Tuesday, 6 January 2009

Growing up with a well

I grew up with an aunt. You could say she was a big influence. Mum worked, dad was a workoholic, my grandfather lacked the energy to deal with me beyond a point, my school was for short hours and I had plenty of time to hang around at home. I kept myself completely busy doing this and that (craft, gardening, reading, whatever) but also had enough time to watch at close quarters the working of the woman who ruled our kitchen and pretty much our lives for many years.

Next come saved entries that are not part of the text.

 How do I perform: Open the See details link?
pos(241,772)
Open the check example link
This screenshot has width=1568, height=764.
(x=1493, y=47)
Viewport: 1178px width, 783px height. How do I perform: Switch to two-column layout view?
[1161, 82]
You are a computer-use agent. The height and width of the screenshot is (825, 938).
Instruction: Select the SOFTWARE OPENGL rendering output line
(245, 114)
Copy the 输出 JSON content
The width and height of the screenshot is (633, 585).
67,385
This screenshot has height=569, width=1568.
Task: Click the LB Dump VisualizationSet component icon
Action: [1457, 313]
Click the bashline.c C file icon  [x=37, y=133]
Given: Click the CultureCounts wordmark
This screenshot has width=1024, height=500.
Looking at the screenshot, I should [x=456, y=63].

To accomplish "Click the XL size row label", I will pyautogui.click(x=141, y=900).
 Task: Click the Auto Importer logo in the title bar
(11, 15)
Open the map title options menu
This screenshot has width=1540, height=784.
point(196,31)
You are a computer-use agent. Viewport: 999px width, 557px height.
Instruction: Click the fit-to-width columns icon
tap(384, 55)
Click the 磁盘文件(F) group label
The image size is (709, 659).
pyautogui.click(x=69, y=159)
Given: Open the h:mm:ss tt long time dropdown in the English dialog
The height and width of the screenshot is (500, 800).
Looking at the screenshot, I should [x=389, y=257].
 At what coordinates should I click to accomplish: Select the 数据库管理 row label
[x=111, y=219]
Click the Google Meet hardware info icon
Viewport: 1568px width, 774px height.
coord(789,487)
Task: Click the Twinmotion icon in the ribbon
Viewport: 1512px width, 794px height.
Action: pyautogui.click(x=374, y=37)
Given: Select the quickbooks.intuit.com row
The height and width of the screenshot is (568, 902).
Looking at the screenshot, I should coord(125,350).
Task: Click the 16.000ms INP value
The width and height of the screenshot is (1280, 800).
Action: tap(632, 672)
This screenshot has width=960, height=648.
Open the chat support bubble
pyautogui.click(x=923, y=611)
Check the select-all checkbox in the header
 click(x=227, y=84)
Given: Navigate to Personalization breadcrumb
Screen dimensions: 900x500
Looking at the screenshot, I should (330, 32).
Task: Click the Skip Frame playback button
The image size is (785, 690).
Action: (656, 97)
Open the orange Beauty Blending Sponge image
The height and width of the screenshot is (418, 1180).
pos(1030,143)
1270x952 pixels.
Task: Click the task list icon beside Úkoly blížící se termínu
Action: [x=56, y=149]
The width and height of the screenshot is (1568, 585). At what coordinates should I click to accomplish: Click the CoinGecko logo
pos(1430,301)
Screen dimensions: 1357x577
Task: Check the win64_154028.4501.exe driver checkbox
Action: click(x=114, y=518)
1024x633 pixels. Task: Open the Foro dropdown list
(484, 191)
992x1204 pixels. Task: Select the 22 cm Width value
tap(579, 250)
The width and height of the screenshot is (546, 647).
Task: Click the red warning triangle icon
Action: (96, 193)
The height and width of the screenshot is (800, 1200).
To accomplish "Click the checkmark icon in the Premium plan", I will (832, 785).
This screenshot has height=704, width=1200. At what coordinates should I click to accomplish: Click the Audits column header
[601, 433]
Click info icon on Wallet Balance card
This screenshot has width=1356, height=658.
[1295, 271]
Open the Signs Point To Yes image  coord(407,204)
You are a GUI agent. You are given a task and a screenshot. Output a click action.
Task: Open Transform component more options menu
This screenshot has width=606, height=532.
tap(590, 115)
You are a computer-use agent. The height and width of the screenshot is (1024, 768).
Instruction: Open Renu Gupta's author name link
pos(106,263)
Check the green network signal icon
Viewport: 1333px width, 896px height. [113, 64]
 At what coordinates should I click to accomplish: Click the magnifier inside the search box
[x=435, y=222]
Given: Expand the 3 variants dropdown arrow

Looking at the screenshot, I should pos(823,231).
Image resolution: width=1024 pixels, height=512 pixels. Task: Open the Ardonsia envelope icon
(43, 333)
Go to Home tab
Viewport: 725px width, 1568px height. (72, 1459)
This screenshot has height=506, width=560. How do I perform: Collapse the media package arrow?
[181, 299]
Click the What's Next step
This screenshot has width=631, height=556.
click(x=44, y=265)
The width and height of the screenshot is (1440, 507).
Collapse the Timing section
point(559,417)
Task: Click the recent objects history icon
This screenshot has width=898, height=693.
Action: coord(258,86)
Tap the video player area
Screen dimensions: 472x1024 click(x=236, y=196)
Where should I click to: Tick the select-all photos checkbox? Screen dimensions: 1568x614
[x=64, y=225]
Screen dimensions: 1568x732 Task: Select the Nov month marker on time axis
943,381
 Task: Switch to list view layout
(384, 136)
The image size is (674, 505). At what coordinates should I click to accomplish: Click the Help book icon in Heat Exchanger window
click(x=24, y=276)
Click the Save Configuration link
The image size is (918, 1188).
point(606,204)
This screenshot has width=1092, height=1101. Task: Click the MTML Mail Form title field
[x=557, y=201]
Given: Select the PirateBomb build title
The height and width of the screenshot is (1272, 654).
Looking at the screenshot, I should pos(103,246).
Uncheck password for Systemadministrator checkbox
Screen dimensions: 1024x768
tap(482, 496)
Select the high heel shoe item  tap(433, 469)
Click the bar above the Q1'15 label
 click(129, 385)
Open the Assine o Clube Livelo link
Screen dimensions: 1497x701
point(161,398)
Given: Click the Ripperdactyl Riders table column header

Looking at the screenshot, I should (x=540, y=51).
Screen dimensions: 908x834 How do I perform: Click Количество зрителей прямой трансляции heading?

We had a well. Water from the well was used to re-wash things that the maid washed. The whole pulley arrangement and drawing water from the well was big fun, especially during that brief age when it was just then a sanctioned activity and had not yet turned into a chore. We had all of those things associated with the kitchen - that stone grinder thing, that long metal-covered wooden stick for beating, a small stone for working on the skins of the groundnuts, a cutter for breaking arecanuts into small pieces, and many other things besides. None of the modern appliances. Many of my early memories are of the elaborate making of sweets and savouries for various festivals; and that smoky smell that pervaded the house after death ceremonies. It did not take long to learn the rules of the game - no touching; no salivating over foodstuffs till they are offered to god; no eating up of too many pieces at a time (this last one from my mum, always on the watch out for my health, and possessing two eyes in the back of her head in addition to the two eagle-like ones in the front).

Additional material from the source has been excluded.